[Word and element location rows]
◆ ◆ ◆ ◆ ◆
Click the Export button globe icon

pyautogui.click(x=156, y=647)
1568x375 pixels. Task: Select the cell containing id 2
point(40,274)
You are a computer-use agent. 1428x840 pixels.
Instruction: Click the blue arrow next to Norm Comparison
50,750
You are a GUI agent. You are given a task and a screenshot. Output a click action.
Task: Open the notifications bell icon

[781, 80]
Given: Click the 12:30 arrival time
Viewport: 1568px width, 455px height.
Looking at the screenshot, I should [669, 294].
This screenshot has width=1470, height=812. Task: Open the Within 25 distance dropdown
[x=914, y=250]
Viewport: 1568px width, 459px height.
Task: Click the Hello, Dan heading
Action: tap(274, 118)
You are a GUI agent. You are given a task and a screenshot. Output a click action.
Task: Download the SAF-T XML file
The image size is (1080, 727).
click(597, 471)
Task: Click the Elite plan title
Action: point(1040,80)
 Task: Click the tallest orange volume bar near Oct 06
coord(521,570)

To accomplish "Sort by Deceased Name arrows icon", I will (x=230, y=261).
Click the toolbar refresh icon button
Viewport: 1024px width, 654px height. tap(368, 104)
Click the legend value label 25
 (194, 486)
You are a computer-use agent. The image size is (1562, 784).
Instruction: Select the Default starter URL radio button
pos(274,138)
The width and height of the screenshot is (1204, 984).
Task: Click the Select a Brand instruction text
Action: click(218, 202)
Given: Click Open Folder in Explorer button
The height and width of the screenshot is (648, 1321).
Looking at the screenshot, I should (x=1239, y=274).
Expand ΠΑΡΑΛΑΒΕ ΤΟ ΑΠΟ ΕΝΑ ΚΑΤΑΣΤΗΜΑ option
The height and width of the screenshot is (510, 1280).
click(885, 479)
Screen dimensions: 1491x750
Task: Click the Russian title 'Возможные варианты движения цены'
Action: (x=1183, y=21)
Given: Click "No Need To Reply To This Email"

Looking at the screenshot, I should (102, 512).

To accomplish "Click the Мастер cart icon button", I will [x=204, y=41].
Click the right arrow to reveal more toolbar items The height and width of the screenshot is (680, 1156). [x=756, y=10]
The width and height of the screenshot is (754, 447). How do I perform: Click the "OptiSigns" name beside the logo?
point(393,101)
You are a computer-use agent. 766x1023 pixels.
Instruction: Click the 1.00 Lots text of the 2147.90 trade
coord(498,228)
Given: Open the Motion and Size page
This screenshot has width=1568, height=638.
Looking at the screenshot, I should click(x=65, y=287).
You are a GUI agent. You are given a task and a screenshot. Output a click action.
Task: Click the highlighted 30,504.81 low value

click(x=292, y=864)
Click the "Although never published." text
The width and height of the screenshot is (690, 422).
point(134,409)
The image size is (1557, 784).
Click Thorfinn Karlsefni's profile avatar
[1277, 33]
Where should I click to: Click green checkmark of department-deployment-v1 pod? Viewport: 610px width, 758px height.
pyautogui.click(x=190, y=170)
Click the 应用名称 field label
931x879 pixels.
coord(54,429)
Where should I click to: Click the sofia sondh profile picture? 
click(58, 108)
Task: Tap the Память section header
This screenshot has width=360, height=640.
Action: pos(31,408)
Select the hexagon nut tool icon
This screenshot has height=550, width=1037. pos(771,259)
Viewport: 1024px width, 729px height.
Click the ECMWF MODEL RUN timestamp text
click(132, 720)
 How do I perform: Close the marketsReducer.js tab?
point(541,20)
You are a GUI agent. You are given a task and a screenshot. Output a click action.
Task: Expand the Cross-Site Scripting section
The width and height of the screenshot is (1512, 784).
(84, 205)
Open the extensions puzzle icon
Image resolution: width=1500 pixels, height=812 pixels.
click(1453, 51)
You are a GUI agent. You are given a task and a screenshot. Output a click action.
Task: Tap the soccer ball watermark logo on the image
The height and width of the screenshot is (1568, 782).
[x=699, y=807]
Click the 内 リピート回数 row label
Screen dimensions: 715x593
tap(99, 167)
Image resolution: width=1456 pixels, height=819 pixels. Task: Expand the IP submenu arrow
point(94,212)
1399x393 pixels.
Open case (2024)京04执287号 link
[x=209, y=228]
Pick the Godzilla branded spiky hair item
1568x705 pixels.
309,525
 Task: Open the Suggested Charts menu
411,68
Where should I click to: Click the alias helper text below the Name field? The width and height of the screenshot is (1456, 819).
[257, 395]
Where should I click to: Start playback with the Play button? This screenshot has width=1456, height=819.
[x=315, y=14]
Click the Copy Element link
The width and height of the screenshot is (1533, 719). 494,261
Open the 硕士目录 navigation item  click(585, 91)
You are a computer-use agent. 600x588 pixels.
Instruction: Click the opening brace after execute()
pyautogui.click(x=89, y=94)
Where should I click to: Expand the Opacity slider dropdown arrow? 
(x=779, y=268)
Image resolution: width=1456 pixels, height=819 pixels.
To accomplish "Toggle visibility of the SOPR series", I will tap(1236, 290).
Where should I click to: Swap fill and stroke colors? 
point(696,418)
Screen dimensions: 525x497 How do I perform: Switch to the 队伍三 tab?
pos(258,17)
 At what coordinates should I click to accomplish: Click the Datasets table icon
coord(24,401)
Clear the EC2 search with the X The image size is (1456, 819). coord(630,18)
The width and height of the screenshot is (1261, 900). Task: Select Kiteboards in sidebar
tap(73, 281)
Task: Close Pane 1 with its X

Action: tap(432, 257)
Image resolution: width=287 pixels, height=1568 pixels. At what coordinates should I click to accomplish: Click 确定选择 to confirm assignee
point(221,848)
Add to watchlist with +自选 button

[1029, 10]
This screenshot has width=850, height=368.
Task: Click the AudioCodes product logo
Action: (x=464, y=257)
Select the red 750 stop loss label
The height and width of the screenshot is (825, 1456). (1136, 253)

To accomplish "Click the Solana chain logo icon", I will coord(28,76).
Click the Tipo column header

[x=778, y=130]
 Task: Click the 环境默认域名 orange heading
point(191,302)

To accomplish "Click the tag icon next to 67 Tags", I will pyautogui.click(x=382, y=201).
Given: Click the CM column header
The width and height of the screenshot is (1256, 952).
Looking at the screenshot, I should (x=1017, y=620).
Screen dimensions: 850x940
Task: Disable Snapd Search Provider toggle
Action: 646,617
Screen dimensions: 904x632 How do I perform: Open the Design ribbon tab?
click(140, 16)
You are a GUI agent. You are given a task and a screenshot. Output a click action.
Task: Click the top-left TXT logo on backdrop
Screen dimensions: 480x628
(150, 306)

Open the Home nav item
◆ ◆ ◆ ◆ ◆
■ **Prompt**
Could you write out, word for word, the rows from the very start down to and including the line that contains "Action: tap(274, 118)"?

■ **Solution to this exercise**
Click the Export button globe icon

pyautogui.click(x=156, y=647)
1568x375 pixels. Task: Select the cell containing id 2
point(40,274)
You are a computer-use agent. 1428x840 pixels.
Instruction: Click the blue arrow next to Norm Comparison
50,750
You are a GUI agent. You are given a task and a screenshot. Output a click action.
Task: Open the notifications bell icon

[781, 80]
Given: Click the 12:30 arrival time
Viewport: 1568px width, 455px height.
Looking at the screenshot, I should [669, 294].
This screenshot has width=1470, height=812. Task: Open the Within 25 distance dropdown
[x=914, y=250]
Viewport: 1568px width, 459px height.
Task: Click the Hello, Dan heading
Action: tap(274, 118)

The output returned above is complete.